Exercise set:
**a.** Answer these questions from the job templates excerpt, one line each:
(i) What long form of the `-d` option does it give?
(ii) Which file is printed to show the configuration?
(iii) What command manually presets the job_templates directory?
**b.** In one to three sentences, explain why the job templates excerpt can run `nvflare job list_templates` at the end without the `-d` option.
**c.** Output the job templates excerpt word for word, starting with "Now we can list" and going on through "new job folder.".
** Start Page excerpt **
For now, let's specify the job templates directory location


In [None]:
! nvflare job list_templates -d "../../job_templates"

Where the option `-d "<job_templates_dir>"` or `--job_template_dir "<job_templates_dir>"` is the location of the job_templates.  By doing so, we have also save our job_templates into the hidden configuration,so we don't do it again next time. Let's look at the config file. 


In [None]:
! cat  ~/.nvflare/config.conf

You can also manually preset the job_templates directory if you don't want to reply on the default one. 

In [None]:
! nvflare config -jt ../../job_templates 


In [None]:
! cat  ~/.nvflare/config.conf

Now we can list the templates again without -d option

In [None]:
! nvflare job list_templates

With a job template that fits your needs, you can use the job template name to create a new job folder.
** End Page excerpt **
** Start Records provided **
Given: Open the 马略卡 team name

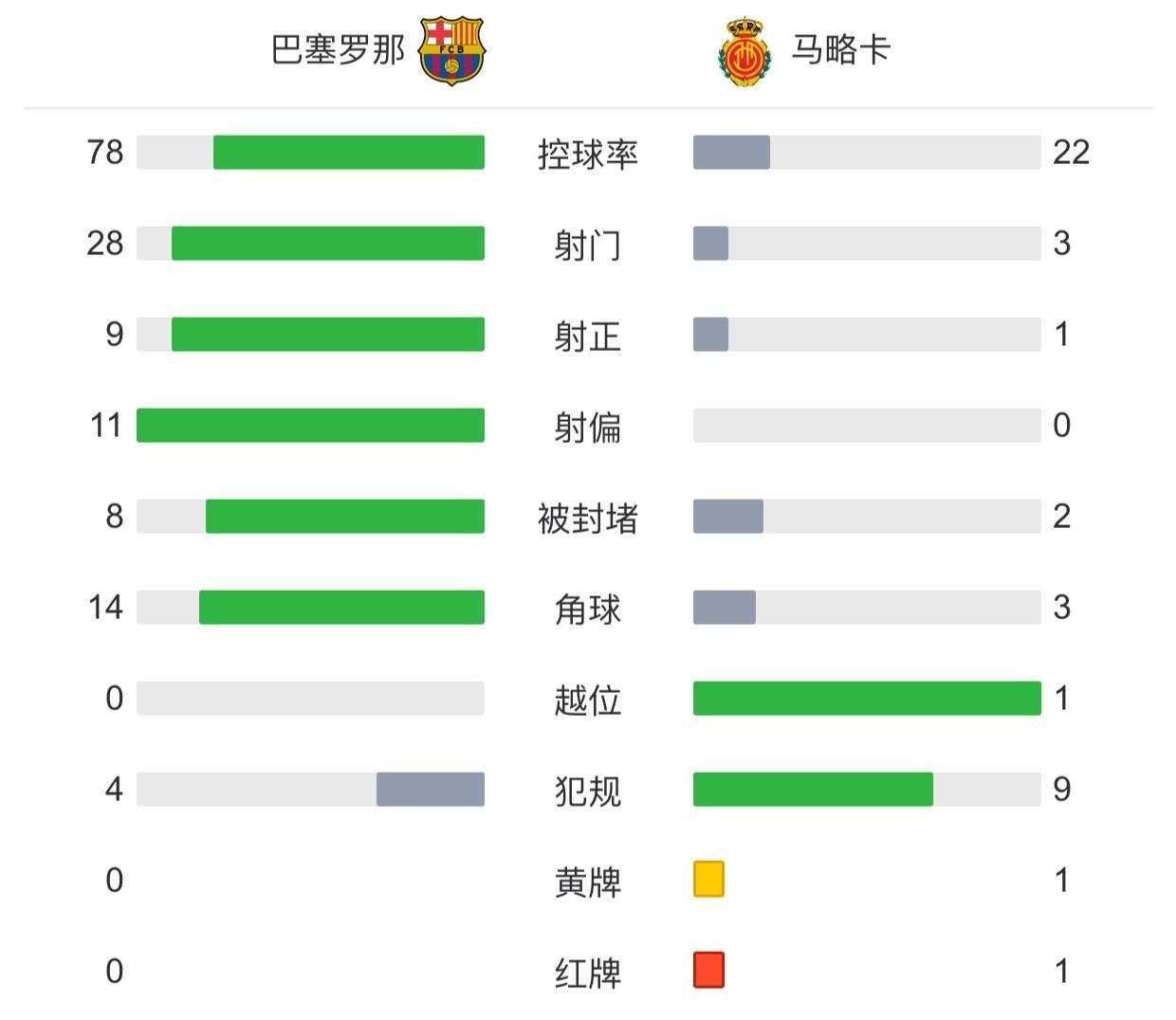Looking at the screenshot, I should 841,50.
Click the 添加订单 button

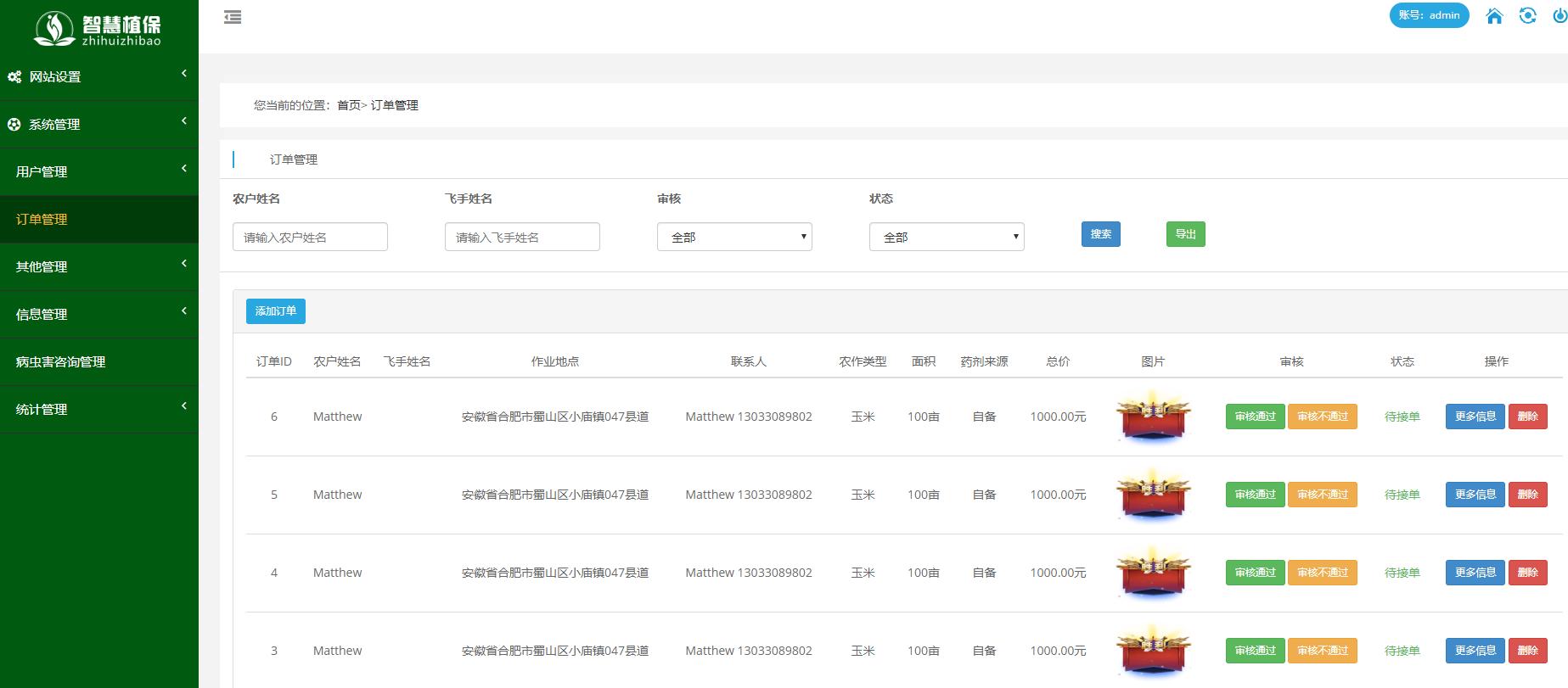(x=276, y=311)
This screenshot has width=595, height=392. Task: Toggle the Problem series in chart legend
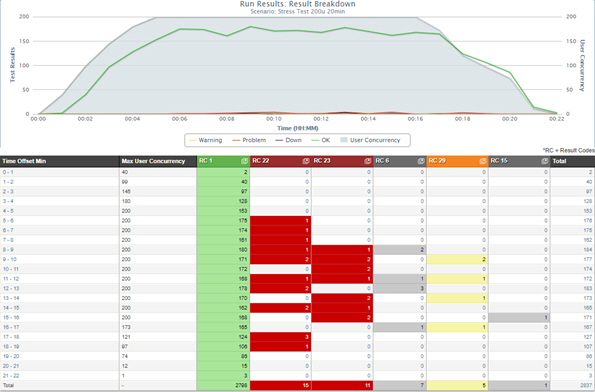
** End Records provided **
Answer list:
**a.**
(i) `--job_template_dir "<job_templates_dir>"`
(ii) `~/.nvflare/config.conf`
(iii) `nvflare config -jt ../../job_templates`

**b.** Giving the templates location with `-d` also saves the job_templates directory into the hidden configuration, so it doesn't have to be given again. The directory was also preset in that configuration with `nvflare config -jt ../../job_templates`.

**c.**
Now we can list the templates again without -d option

In [None]:
! nvflare job list_templates

With a job template that fits your needs, you can use the job template name to create a new job folder.